Non considera, non vuole considerare, il messaggio che lancerebbe un suo rientro in attività dopo un tumore. Lo stesso messaggio che – al netto di tutto quello che si è scoperto dopo – lanciò Armstrong a suo tempo: «Io non mi sento un esempio. Certo, come tutti gli sportivi posso veicolare un messaggio, che nel mio caso è quello dell’importanza della prevenzione e degli esami medici, e in questo spero di poter essere utile. Ma gli esempi veri sono le tante persone senza fama che soffrivano e lottavano nei letti d’ospedale intorno al mio».

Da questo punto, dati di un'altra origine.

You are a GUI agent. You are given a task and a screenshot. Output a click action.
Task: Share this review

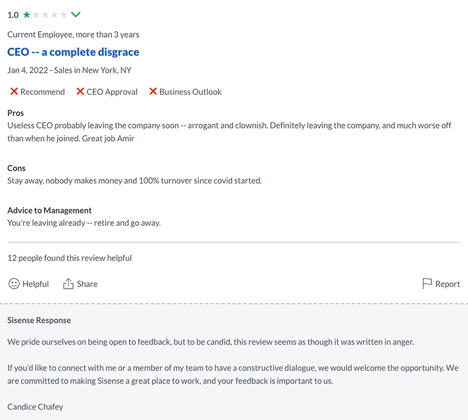point(80,284)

Poi finalmente Ivan inforca la bici e se ne va a fare un giretto per Livigno. Andatura turistica, anche perché ogni due per tre qualcuno lo applaude, chiede un selfie o una stretta di mano. «Sarà che i miei nonni materni erano valtellinesi» scherza, guardando le montagne dove vinse il Giro 2010. «Ma non dimentico che nel 2005 a Livigno crollai, arrivai che era notte, Zomegnan mi disse che non aveva fatto smantellare le tribune solo per rispetto». Roba vecchia. Adesso a Livigno tutti quelli che lo fermano lo fanno solo per congratularsi con lui per una vittoria. L’ultima. Questa.